Recuerdos de un político ejemplar

Me alegró el homenaje tributado a Sergio Marqués, a quien tuve el honor de tratar, por motivos profesionales, al poco de su elección como presidente del Principado. Andaba yo en la veintena, y llevaba pocos años trabajando en el servicio de asuntos europeos de la comunidad autónoma. A comienzos de 1995 el gobierno regional, liderado por el socialista Antonio Trevín, y siguiendo los pasos de otras comunidades autónomas, había abierto una oficina en Bruselas.
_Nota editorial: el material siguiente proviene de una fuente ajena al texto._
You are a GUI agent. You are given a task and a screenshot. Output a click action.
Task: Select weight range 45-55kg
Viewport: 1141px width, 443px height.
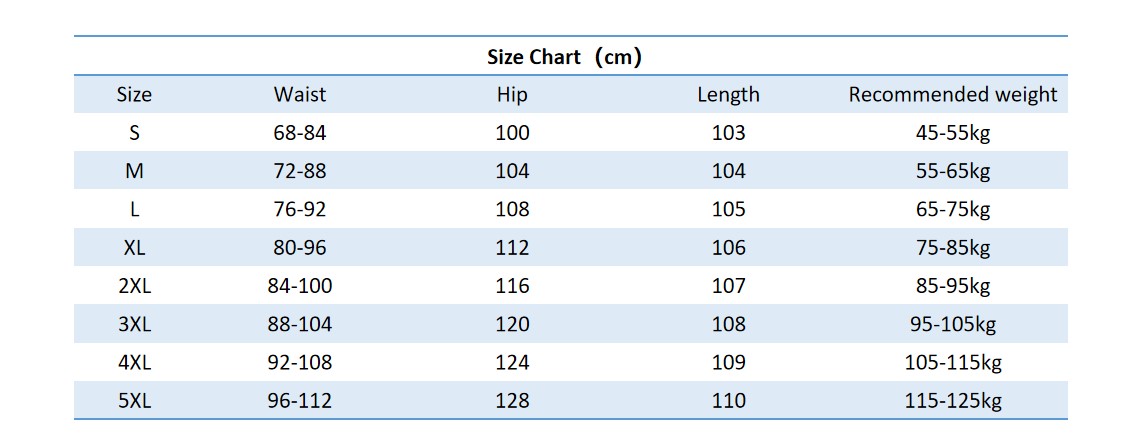pyautogui.click(x=953, y=134)
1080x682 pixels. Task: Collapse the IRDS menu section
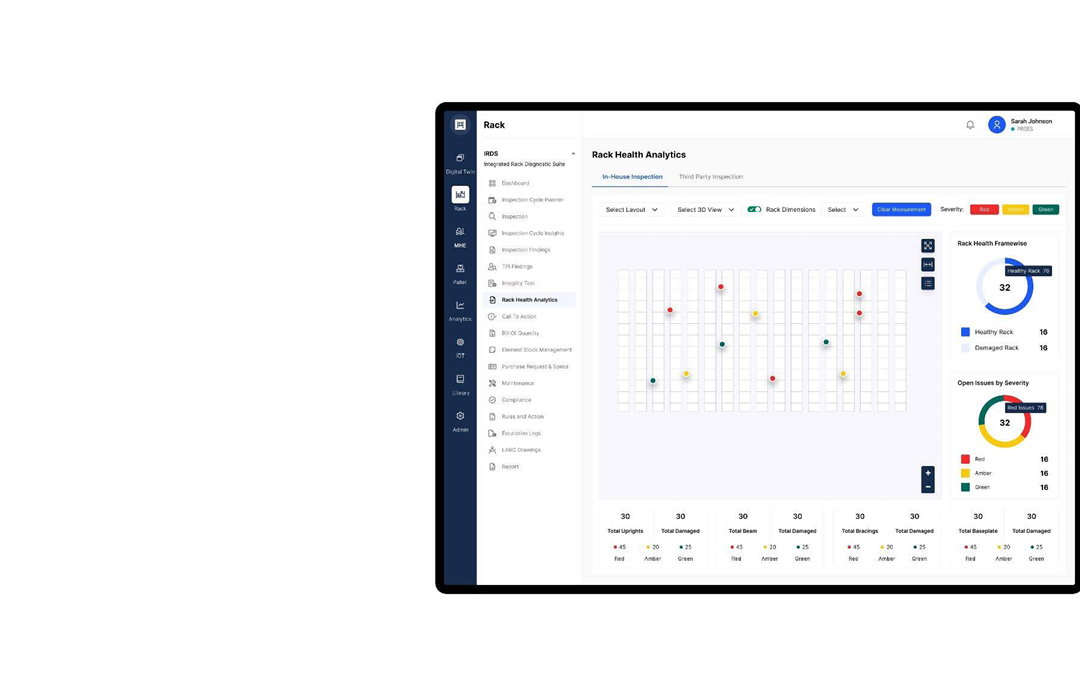point(573,154)
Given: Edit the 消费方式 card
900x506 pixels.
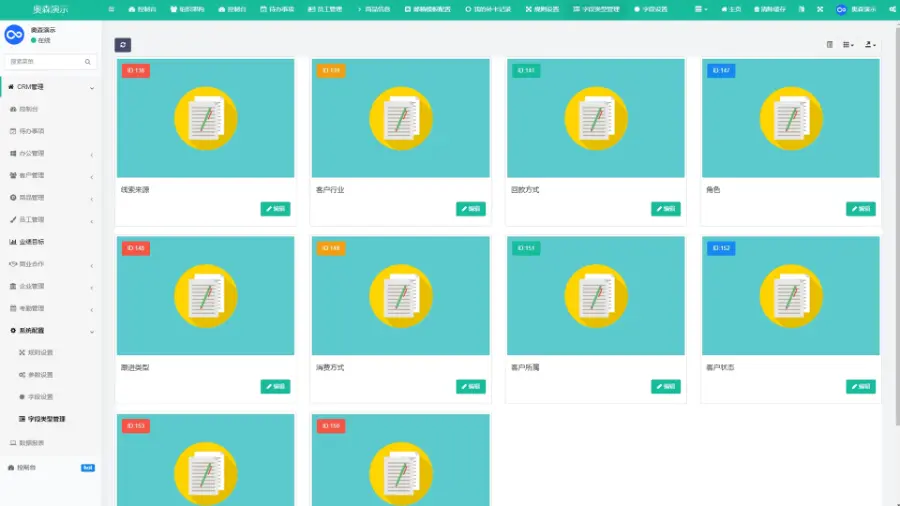Looking at the screenshot, I should coord(470,387).
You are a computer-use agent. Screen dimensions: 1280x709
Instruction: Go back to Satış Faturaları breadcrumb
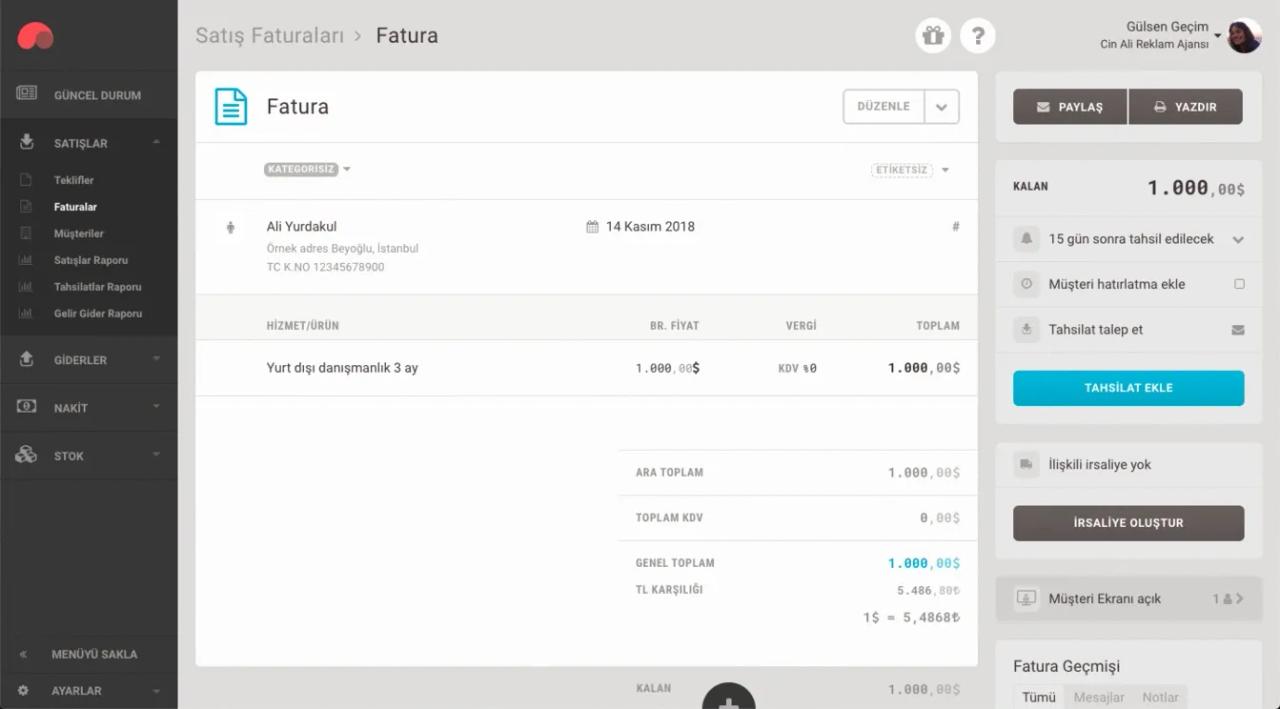(269, 36)
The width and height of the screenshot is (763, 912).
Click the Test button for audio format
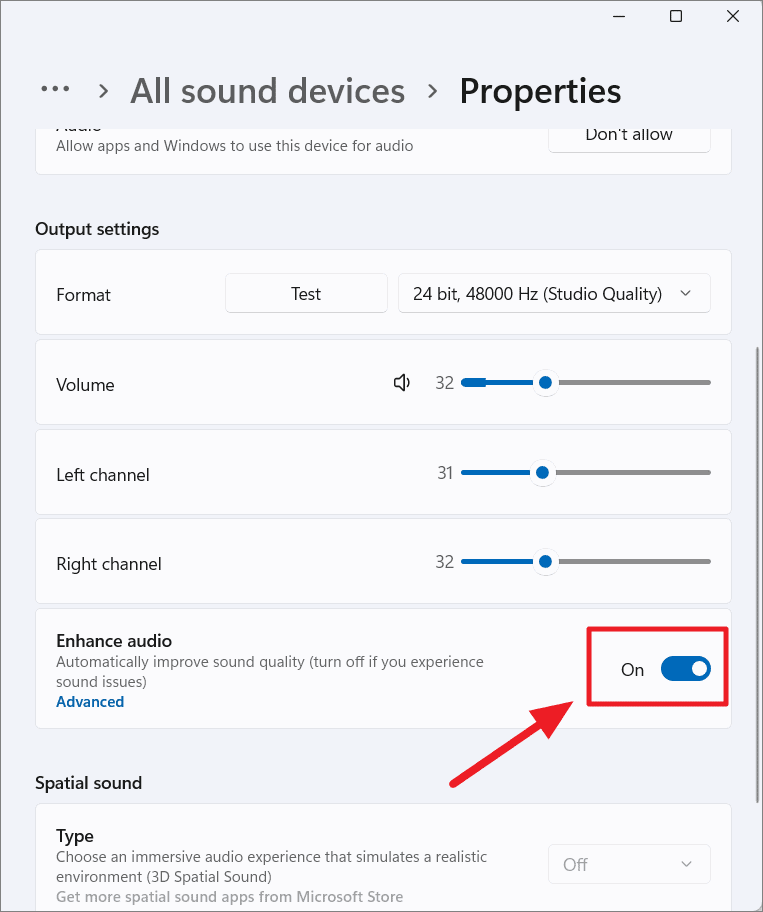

Fui el elegido para hacerse cargo de la encomienda junto con un compañero del antiguo Instituto de Fomento Regional, más dedicado a la vertiente de apoyo empresarial de la oficina.
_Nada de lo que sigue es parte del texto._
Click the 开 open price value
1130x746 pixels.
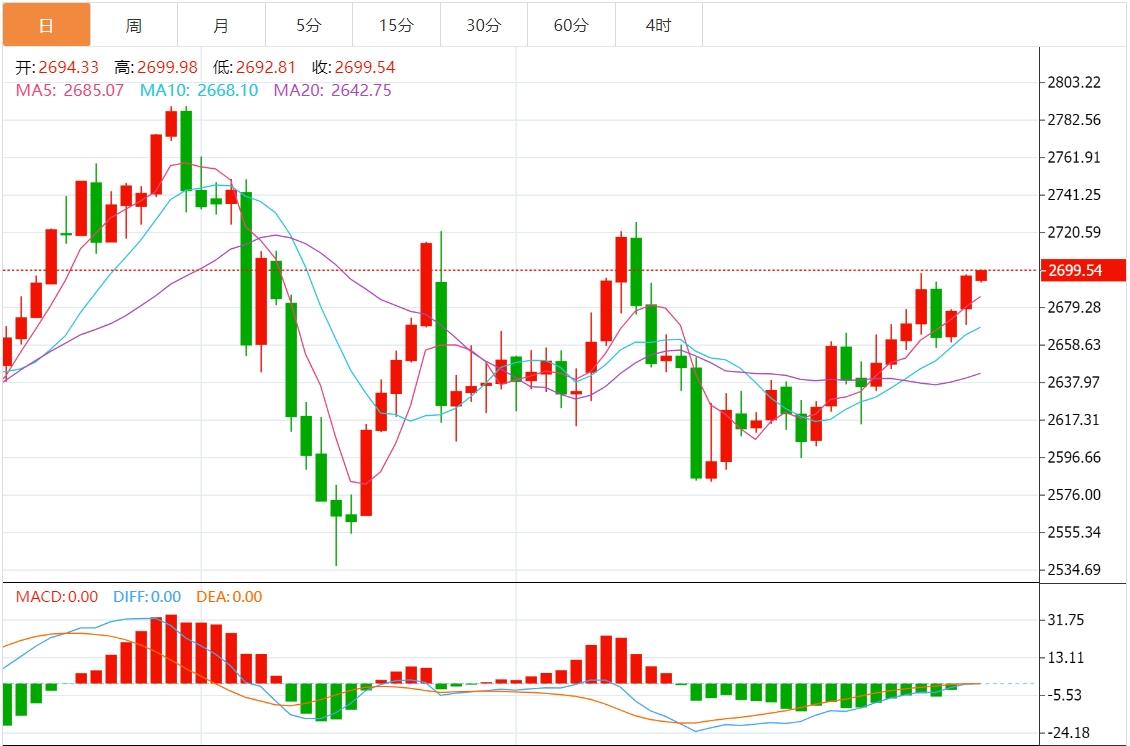pos(55,66)
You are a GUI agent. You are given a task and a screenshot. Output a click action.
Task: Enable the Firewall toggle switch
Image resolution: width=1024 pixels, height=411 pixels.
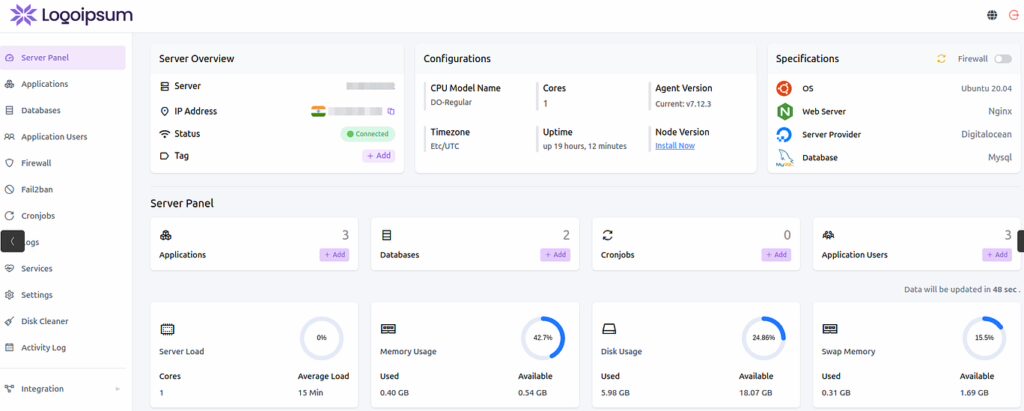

A los pocos días de su elección, Sergio Marqués llegó a Bruselas para participar, como miembro titular, en el pleno del Comité de las Regiones. Lo hacía acompañado de otro gijonés, el ingeniero naval Juan Alsina, uno de sus hombres de confianza que ocupaba la Consejería de Economía. El joven inexperto que los recibió a pie de avión trataba de disimular sus nervios e inseguridades, que pronto se desvanecieron ante la proximidad y cercanía de los nuevos cargos. A lo largo de tres años se repetirían aquellos encuentros con bastante regularidad, ya que Marqués solía participar asiduamente en aquellas reuniones del Comité, que se celebraban con carácter bimensual.
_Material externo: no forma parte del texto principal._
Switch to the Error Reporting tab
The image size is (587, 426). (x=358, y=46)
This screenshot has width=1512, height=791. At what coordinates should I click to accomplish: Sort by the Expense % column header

Treinta años después recuerdo su exquisita caballerosidad en el trato, para mí todo un modelo a seguir en aquellos inicios de mi andadura profesional. Lo mismo que su ejemplar austeridad. Viajaba a la capital belga sin acompañamiento de ningún tipo, nada de escoltas, personal de gabinete, prensa u otro tipo. Esto me obligaba, aunque gustoso por mi parte, a una apretada agenda en aquellos días. Le acompañaba a las sesiones del Comité, me encargaba también de programar y cerrar sus frecuentes entrevistas con representantes y funcionarios de las instituciones europeas (Parlamento y Comisión), o también de cuestiones de intendencia como sugerir y reservar los restaurantes para los almuerzos y cenas. Ni por edad ni por situación íbamos a convertirnos en grandes amigos, pero nuestro común origen gijonés, y algunas aficiones compartidas, sí contribuyeron a forjar un mutuo vínculo de afecto y aprecio.

Cuando en 1998 le transmití mi deseo de cerrar mi etapa bruselense, sugiriéndole incluso el nombre de mi sucesora, todo fueron facilidades para el retorno A los pocos meses mi carrera profesional dio un giro que me desvinculó definitivamente del Principado. Una cálida entrevista en la sede de la presidencia cerró aquella etapa. Eran ya tiempos convulsos, de sobra conocidos. Después sólo volvimos a coincidir fugazmente en algunos actos o espacios públicos. El cainismo, más frecuente de lo deseable en nuestra derecha regional, creo que fue injusto con una excelente persona. A pesar del tiempo transcurrido, nos quedará siempre el ejemplo de su honestidad y entrega al servicio del bien común.